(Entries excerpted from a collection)
= = =

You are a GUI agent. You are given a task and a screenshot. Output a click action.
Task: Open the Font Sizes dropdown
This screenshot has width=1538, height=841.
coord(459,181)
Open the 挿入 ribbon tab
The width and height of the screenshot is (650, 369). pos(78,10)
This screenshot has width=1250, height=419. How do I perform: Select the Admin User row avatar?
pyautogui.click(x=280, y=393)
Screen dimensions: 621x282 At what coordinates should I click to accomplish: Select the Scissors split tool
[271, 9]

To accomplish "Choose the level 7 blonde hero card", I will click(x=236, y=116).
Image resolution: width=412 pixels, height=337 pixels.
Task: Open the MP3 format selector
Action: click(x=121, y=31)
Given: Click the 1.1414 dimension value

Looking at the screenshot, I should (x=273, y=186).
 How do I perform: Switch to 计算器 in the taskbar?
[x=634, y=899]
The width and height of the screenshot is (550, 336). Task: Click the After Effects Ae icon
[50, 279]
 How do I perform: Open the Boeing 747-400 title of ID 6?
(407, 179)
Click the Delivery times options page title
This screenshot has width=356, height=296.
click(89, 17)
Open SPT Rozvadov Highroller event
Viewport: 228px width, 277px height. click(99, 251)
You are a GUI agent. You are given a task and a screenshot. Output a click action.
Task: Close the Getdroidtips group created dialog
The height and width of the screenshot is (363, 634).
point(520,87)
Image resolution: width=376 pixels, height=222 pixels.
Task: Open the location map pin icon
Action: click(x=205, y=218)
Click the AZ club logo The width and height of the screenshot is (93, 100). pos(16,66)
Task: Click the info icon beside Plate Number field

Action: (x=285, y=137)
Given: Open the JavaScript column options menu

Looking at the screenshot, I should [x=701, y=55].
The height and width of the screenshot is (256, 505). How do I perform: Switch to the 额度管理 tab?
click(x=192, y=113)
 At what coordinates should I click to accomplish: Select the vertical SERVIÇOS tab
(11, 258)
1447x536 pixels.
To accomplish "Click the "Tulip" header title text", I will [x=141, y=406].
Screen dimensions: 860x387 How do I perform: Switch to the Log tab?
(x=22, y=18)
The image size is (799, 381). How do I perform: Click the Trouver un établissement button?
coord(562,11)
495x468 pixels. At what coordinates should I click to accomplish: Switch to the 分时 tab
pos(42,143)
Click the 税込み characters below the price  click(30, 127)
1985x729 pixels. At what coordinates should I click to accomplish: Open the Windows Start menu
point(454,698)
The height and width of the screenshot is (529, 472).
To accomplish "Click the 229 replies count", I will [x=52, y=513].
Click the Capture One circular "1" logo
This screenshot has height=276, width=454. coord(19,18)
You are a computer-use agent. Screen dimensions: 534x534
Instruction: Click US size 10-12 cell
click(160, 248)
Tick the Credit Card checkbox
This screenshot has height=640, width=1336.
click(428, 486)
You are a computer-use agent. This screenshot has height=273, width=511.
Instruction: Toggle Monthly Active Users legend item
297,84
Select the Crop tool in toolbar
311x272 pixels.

= = =

Rewrite all of the entries above, substituting "How would I carry out" for every occurrence of "How do I perform" and leaving everything else unchanged.

> [The completed task]:
You are a GUI agent. You are given a task and a screenshot. Output a click action.
Task: Open the Font Sizes dropdown
This screenshot has width=1538, height=841.
coord(459,181)
Open the 挿入 ribbon tab
The width and height of the screenshot is (650, 369). pos(78,10)
This screenshot has width=1250, height=419. How would I carry out: Select the Admin User row avatar?
pyautogui.click(x=280, y=393)
Screen dimensions: 621x282 At what coordinates should I click to accomplish: Select the Scissors split tool
[271, 9]

To accomplish "Choose the level 7 blonde hero card", I will click(x=236, y=116).
Image resolution: width=412 pixels, height=337 pixels.
Task: Open the MP3 format selector
Action: click(x=121, y=31)
Given: Click the 1.1414 dimension value

Looking at the screenshot, I should (x=273, y=186).
 How would I carry out: Switch to 计算器 in the taskbar?
[x=634, y=899]
The width and height of the screenshot is (550, 336). Task: Click the After Effects Ae icon
[50, 279]
 How would I carry out: Open the Boeing 747-400 title of ID 6?
(407, 179)
Click the Delivery times options page title
This screenshot has width=356, height=296.
click(89, 17)
Open SPT Rozvadov Highroller event
Viewport: 228px width, 277px height. click(99, 251)
You are a GUI agent. You are given a task and a screenshot. Output a click action.
Task: Close the Getdroidtips group created dialog
The height and width of the screenshot is (363, 634).
point(520,87)
Image resolution: width=376 pixels, height=222 pixels.
Task: Open the location map pin icon
Action: click(x=205, y=218)
Click the AZ club logo The width and height of the screenshot is (93, 100). pos(16,66)
Task: Click the info icon beside Plate Number field

Action: (x=285, y=137)
Given: Open the JavaScript column options menu

Looking at the screenshot, I should [x=701, y=55].
The height and width of the screenshot is (256, 505). How would I carry out: Switch to the 额度管理 tab?
click(x=192, y=113)
 At what coordinates should I click to accomplish: Select the vertical SERVIÇOS tab
(11, 258)
1447x536 pixels.
To accomplish "Click the "Tulip" header title text", I will [x=141, y=406].
Screen dimensions: 860x387 How would I carry out: Switch to the Log tab?
(x=22, y=18)
The image size is (799, 381). How would I carry out: Click the Trouver un établissement button?
coord(562,11)
495x468 pixels. At what coordinates should I click to accomplish: Switch to the 分时 tab
pos(42,143)
Click the 税込み characters below the price  click(30, 127)
1985x729 pixels. At what coordinates should I click to accomplish: Open the Windows Start menu
point(454,698)
The height and width of the screenshot is (529, 472).
To accomplish "Click the 229 replies count", I will [x=52, y=513].
Click the Capture One circular "1" logo
This screenshot has height=276, width=454. coord(19,18)
You are a computer-use agent. Screen dimensions: 534x534
Instruction: Click US size 10-12 cell
click(160, 248)
Tick the Credit Card checkbox
This screenshot has height=640, width=1336.
click(428, 486)
You are a computer-use agent. This screenshot has height=273, width=511.
Instruction: Toggle Monthly Active Users legend item
297,84
Select the Crop tool in toolbar
311x272 pixels.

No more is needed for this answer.